-- Source passage --
-------

Third, investors appreciate being educated, not bothered. They will almost always take your call if your communications have proven to be insightful and give them a fresh perspective. Most importantly, after a meeting, a prospect should always be able to reverse engineer and easily deconstruct your message. Inevitably prospects will need to explain what they heard to their colleagues or team. So, communicating the right amount of content, at the right time, is critical.

Looking forward, what trend or change do you see happening now?

ESG is facing an uphill battle in the US, where some institutional investors are reevaluating their fiduciary duty and trying to figure out how to marry social responsibility with their investment objectives, while many ESG managers are finding it difficult to earn a market rate of return. ESG firms who cannot address this challenge will need to reinvent themselves or become obsolete. And additional regulations will require that managers put tighter controls in place to support their sustainability claims.

Osmosis’s core strategies were launched with the intention of specifically addressing these hurdles by managing the industry risk that many ESG firm’s neglect. In addition, 3rd party ESG data and scores have proven to have too many disparate KPI’s, resulting in inaccurate and highly inefficient data. Since its launch in 2009, Osmosis has had an in-house environmental research team; this ensures our models are using the most accurate and relevant data for our needs.

Another trend is the amount of bespoke strategies and services that are being offered by investment managers who are using data analytics and digital platforms to deliver customized solutions. This is happening not just in public equity, but also in private equity, private debt, real estate and infrastructure. Firms that use bespoke solutions move from a transactional relationship to a much tighter bond, as a value-added partner.

-------

(Data on locating visible targets)

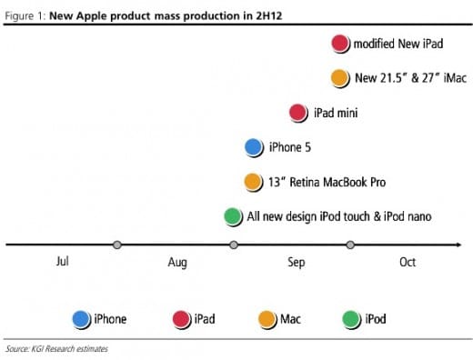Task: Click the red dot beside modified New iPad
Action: [340, 43]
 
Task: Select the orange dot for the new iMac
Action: [340, 78]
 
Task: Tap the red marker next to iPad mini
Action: [298, 113]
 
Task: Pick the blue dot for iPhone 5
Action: [254, 147]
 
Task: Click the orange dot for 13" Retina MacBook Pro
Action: [254, 182]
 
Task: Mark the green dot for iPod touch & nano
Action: [233, 216]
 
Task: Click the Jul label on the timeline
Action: [62, 262]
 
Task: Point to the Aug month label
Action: [177, 263]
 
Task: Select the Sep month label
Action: [297, 263]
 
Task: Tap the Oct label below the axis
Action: [407, 262]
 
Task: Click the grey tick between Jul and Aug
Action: [116, 245]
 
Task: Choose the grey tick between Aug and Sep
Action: [234, 245]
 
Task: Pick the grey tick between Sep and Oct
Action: [350, 245]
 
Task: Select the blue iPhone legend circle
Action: [81, 318]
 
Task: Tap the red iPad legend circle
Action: [180, 318]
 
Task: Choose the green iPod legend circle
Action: [351, 318]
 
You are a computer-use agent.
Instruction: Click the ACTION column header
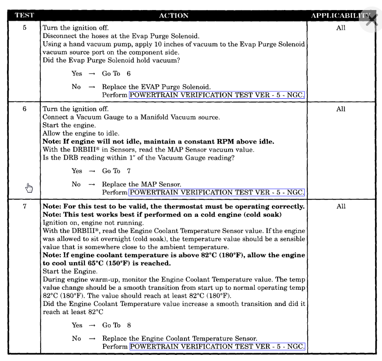(174, 16)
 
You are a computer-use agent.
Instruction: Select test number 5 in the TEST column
(24, 28)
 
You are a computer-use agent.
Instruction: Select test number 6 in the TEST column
(24, 109)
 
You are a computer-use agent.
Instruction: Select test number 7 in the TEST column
(24, 206)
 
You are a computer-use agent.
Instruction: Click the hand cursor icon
(29, 188)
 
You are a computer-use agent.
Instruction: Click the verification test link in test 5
(217, 94)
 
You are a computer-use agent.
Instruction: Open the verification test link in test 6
(217, 192)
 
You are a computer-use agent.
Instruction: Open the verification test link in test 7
(217, 347)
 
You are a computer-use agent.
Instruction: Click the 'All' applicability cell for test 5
(340, 28)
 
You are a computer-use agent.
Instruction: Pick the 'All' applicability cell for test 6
(340, 109)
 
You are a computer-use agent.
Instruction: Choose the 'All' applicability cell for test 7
(340, 207)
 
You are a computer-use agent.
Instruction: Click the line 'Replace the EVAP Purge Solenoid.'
(156, 87)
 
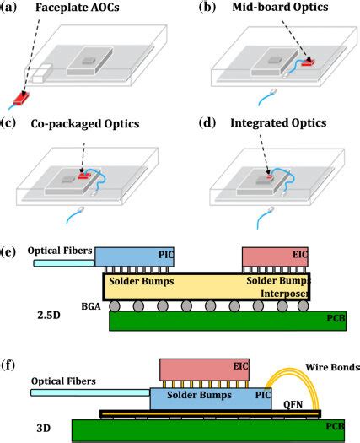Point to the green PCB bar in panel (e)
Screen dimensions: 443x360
[211, 321]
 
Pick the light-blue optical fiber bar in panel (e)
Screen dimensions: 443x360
[64, 262]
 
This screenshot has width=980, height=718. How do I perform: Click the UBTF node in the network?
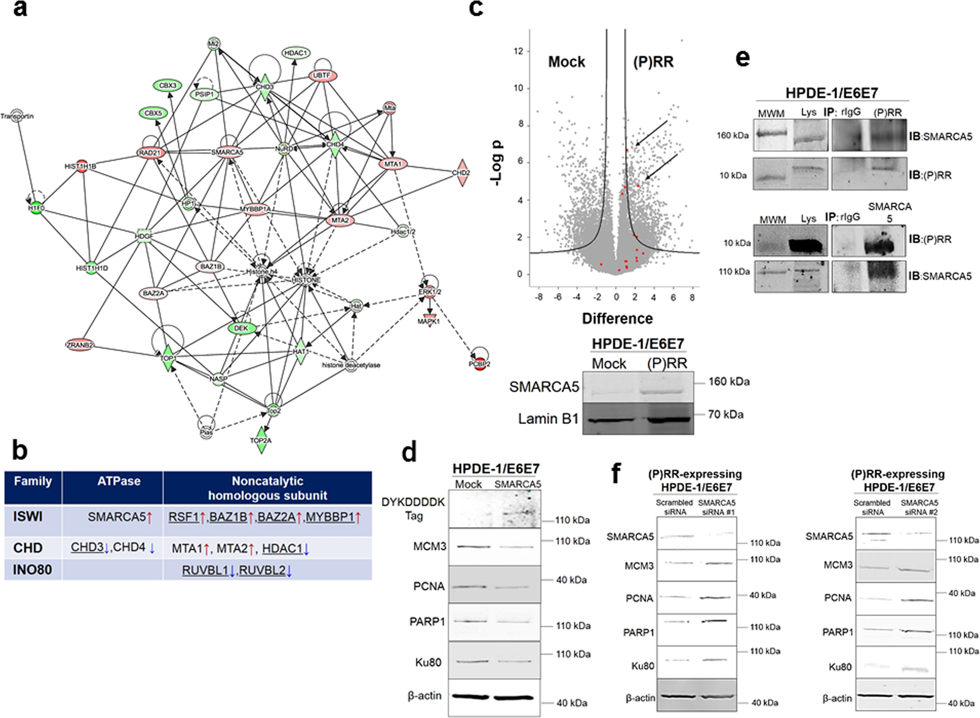click(322, 76)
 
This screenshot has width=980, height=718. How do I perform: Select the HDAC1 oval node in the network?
click(296, 53)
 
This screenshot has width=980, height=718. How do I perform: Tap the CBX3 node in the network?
click(168, 86)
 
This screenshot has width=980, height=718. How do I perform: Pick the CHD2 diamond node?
click(461, 173)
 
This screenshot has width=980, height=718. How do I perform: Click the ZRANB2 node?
click(80, 345)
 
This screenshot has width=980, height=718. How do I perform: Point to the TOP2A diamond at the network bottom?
click(261, 440)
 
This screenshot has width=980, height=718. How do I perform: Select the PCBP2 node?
click(480, 364)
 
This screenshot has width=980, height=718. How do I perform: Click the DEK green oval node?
click(241, 328)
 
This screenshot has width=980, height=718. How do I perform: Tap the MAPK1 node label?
click(429, 322)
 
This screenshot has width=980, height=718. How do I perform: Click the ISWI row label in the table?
click(28, 517)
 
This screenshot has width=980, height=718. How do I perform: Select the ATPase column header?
click(118, 481)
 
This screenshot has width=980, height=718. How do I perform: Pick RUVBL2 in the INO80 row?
click(262, 570)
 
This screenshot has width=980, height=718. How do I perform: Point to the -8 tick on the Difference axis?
click(539, 298)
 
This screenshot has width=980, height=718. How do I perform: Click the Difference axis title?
click(617, 319)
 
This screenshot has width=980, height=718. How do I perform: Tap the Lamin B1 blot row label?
click(548, 419)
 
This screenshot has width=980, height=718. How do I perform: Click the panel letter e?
click(743, 58)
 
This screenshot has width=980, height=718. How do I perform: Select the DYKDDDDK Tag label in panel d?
click(413, 509)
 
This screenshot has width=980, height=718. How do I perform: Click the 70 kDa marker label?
click(725, 415)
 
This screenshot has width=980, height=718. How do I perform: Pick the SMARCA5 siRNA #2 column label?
click(919, 508)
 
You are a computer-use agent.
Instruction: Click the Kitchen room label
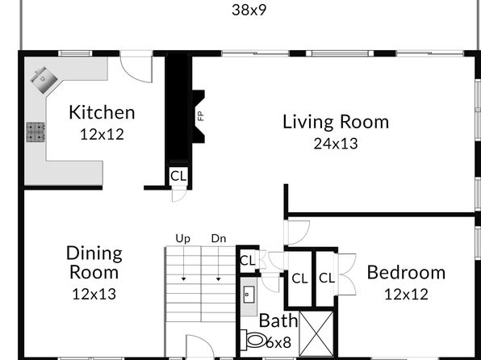(102, 112)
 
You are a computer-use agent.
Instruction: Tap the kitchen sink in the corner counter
(44, 80)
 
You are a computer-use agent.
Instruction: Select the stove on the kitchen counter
(36, 132)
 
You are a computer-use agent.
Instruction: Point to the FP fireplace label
(201, 116)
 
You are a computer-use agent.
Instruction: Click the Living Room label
(336, 122)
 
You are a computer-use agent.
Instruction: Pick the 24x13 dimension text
(336, 144)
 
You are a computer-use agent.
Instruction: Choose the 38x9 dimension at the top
(249, 10)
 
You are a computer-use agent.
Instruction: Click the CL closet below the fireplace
(178, 176)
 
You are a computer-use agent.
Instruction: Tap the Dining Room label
(94, 262)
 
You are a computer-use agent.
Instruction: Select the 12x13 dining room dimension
(94, 294)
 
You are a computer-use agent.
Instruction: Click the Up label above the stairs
(183, 238)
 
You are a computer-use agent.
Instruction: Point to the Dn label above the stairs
(219, 238)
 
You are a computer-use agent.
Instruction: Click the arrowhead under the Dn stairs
(219, 279)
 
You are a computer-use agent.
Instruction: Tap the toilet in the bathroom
(253, 340)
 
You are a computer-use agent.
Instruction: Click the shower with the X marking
(316, 334)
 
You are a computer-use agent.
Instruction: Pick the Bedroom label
(406, 273)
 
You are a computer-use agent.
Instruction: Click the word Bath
(278, 320)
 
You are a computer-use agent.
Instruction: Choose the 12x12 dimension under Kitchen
(102, 135)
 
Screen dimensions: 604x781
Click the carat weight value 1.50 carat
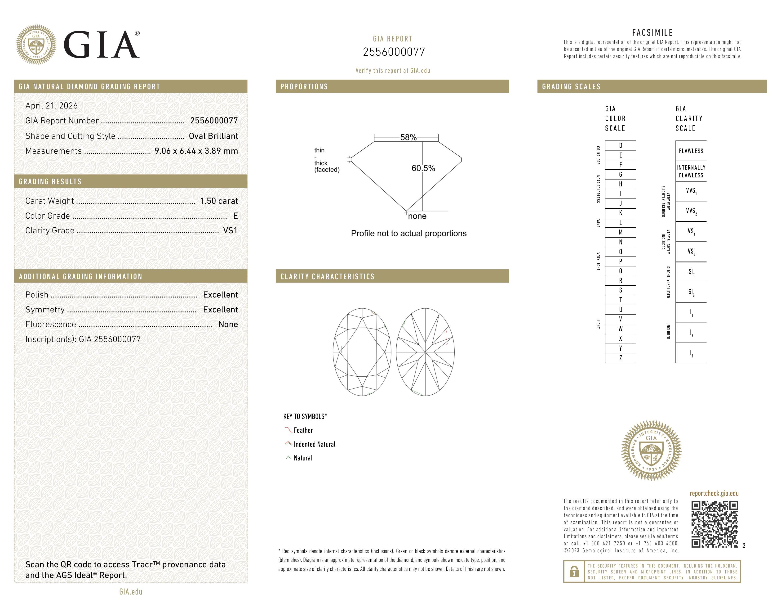click(218, 201)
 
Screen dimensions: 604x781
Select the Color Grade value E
click(235, 216)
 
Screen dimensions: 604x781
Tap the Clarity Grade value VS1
click(230, 231)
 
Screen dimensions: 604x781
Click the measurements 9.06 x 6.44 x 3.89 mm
click(196, 151)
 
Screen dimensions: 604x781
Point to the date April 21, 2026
click(52, 106)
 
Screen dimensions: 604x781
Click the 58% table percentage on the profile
click(408, 137)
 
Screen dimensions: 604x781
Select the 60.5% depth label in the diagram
click(423, 168)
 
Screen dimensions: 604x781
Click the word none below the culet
click(417, 216)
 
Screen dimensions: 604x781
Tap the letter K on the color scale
click(621, 213)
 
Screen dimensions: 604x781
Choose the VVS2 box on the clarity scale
click(691, 211)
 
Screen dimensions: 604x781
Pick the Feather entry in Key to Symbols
click(303, 430)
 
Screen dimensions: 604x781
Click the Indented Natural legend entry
click(314, 444)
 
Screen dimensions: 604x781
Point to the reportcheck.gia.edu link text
click(714, 493)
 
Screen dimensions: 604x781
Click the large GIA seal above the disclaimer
click(651, 451)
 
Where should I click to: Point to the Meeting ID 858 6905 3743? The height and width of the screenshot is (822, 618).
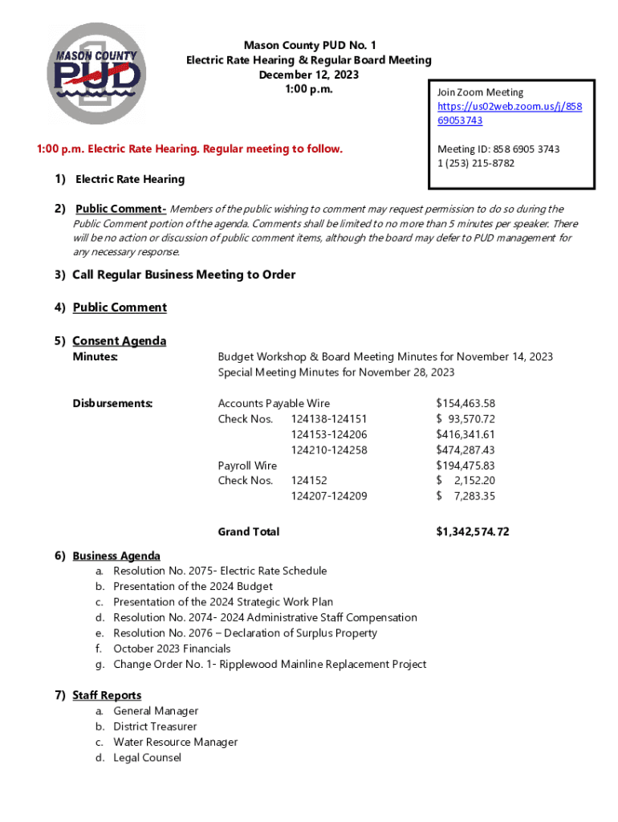coord(498,149)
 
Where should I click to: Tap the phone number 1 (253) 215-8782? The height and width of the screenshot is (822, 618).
coord(476,164)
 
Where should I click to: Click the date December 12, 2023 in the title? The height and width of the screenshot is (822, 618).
coord(308,75)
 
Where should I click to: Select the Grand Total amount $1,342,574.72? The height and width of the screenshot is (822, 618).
coord(472,531)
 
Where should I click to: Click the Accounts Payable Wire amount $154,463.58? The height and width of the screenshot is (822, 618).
coord(466,403)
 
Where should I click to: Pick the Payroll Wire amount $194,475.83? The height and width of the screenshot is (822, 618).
coord(466,466)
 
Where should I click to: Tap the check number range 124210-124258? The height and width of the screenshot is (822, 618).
coord(329,450)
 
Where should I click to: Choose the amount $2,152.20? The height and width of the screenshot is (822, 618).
coord(466,481)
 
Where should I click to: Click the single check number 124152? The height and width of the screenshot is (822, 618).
coord(309,481)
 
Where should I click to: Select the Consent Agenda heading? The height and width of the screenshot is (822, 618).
coord(119,341)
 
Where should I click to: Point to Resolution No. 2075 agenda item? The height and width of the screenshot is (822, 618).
coord(220,571)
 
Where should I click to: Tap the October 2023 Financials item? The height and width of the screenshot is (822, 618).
coord(172,649)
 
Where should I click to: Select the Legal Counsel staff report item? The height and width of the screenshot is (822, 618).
coord(147,758)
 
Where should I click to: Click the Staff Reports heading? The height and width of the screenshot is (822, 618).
coord(107,695)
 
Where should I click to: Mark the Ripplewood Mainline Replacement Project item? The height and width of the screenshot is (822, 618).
coord(270,664)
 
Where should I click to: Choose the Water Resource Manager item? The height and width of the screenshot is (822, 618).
coord(175,742)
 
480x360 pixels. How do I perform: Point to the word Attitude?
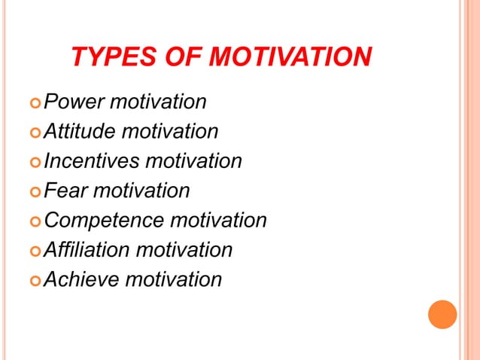[x=80, y=132]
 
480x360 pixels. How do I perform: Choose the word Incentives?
[x=91, y=161]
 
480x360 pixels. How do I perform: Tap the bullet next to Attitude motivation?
[x=35, y=133]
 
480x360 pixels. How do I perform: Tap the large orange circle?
[x=442, y=314]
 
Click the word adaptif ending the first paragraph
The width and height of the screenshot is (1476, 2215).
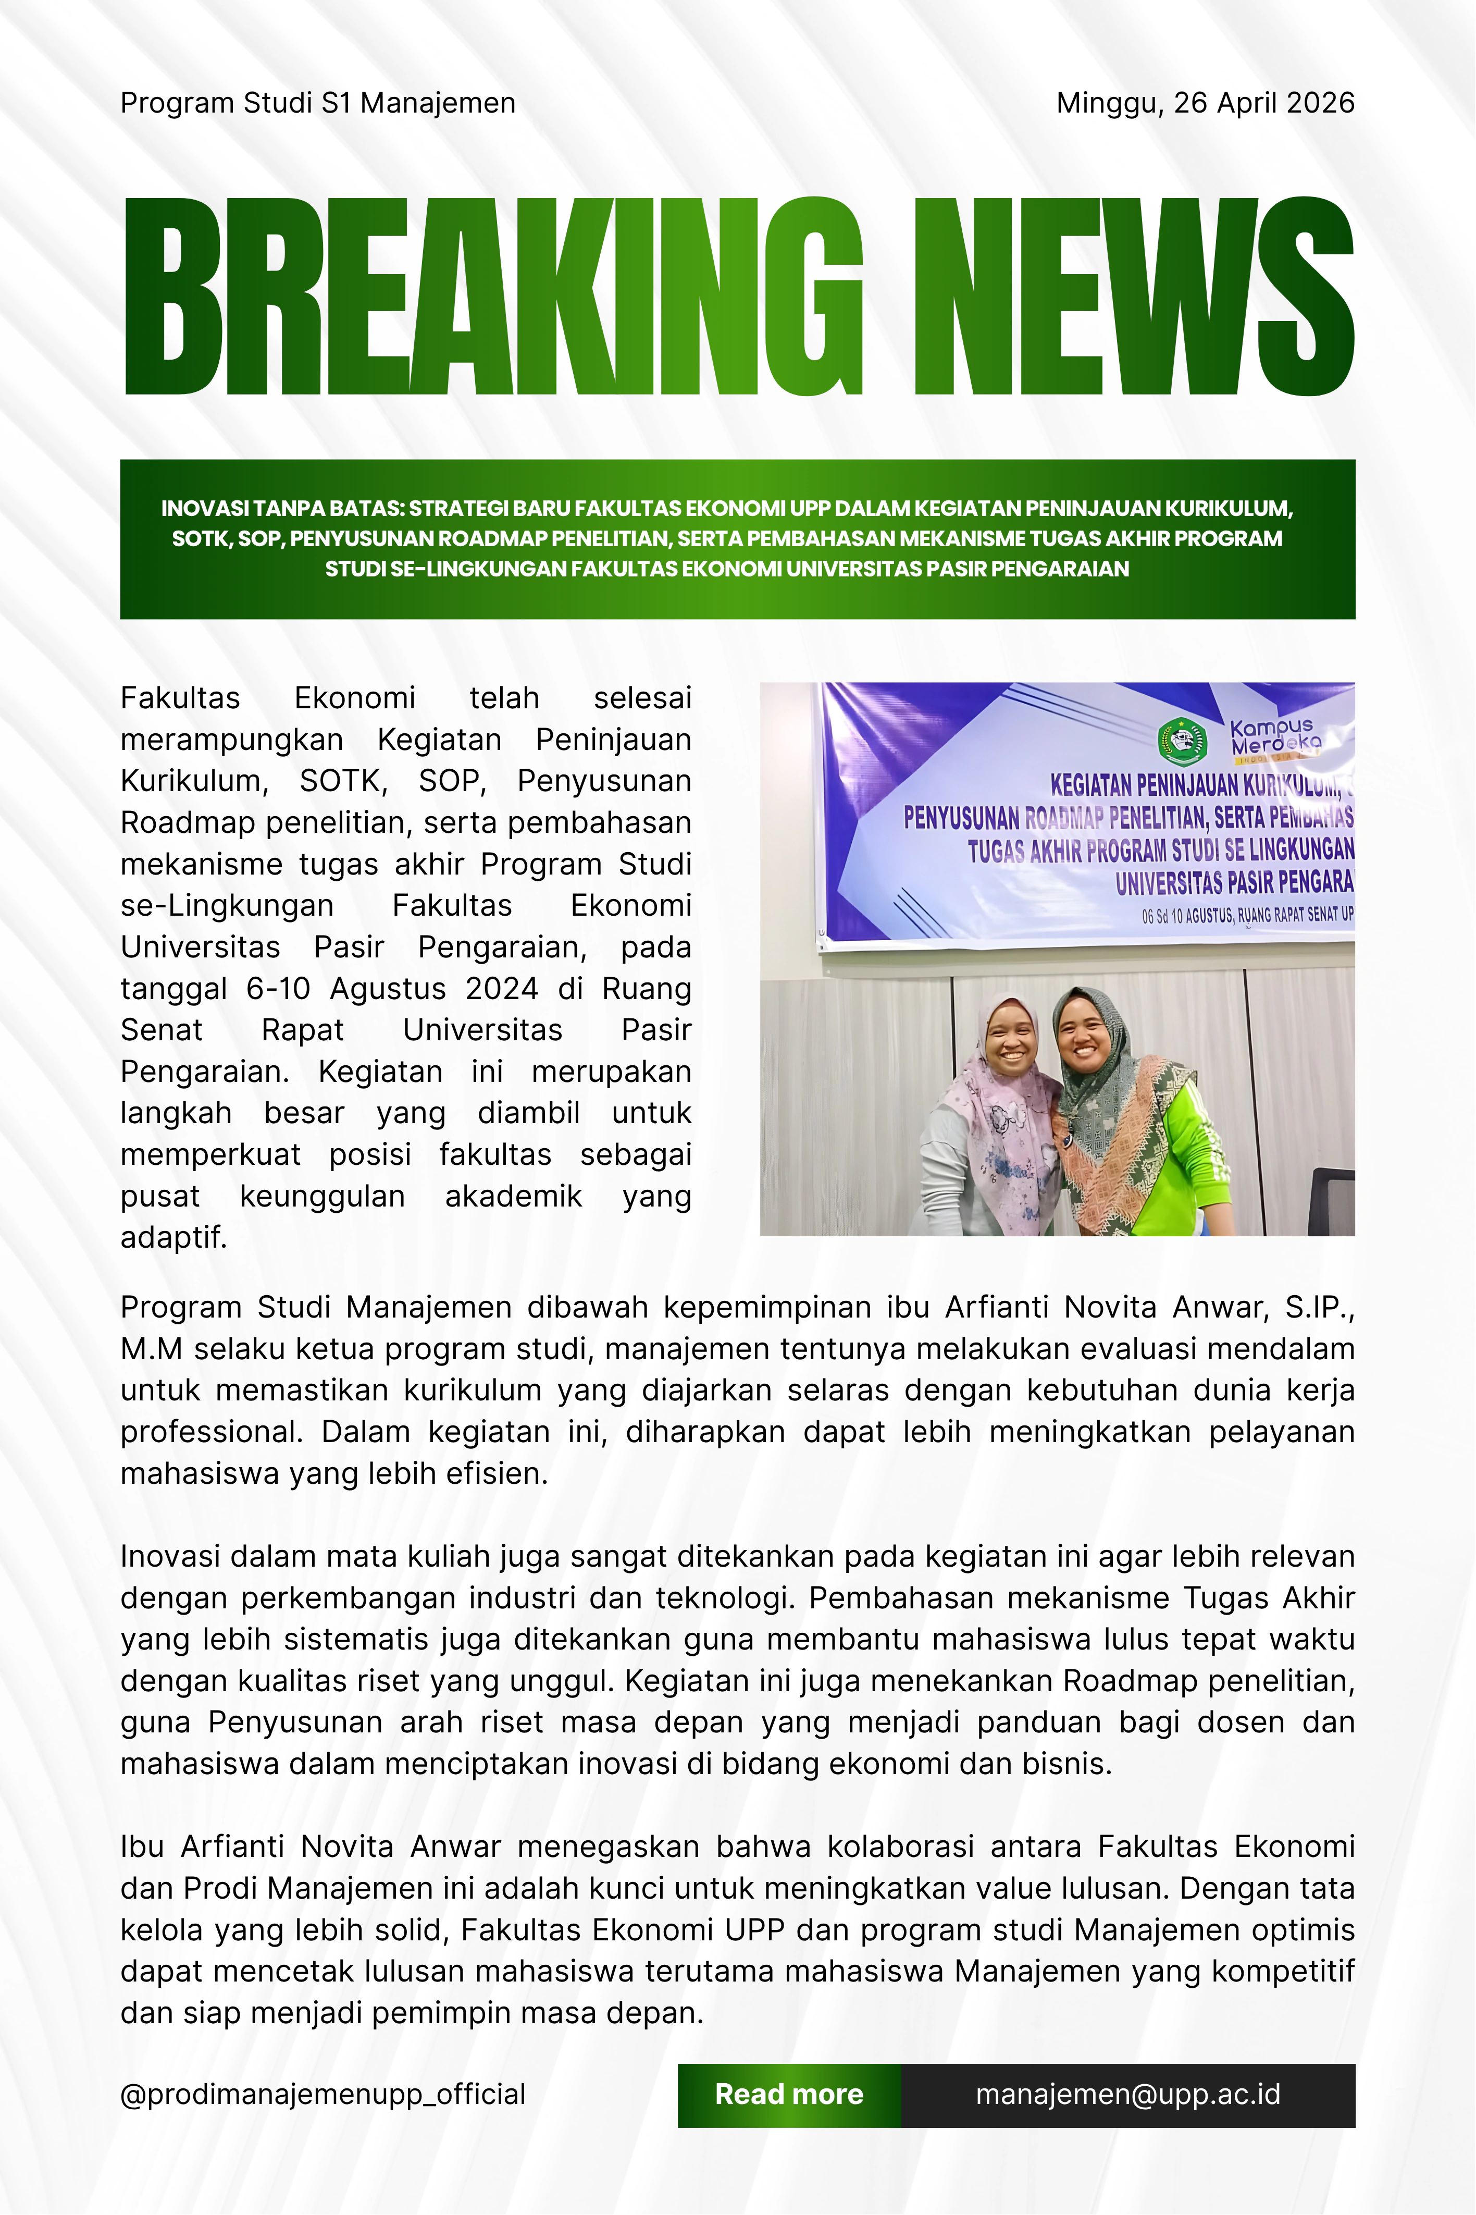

-------

-- Your instructions --
Reproduce the ESG passage from "Another trend is" up to and including "a value-added partner.", substituting "asset managers" for "investment managers".

-- Correct answer --
Another trend is the amount of bespoke strategies and services that are being offered by asset managers who are using data analytics and digital platforms to deliver customized solutions. This is happening not just in public equity, but also in private equity, private debt, real estate and infrastructure. Firms that use bespoke solutions move from a transactional relationship to a much tighter bond, as a value-added partner.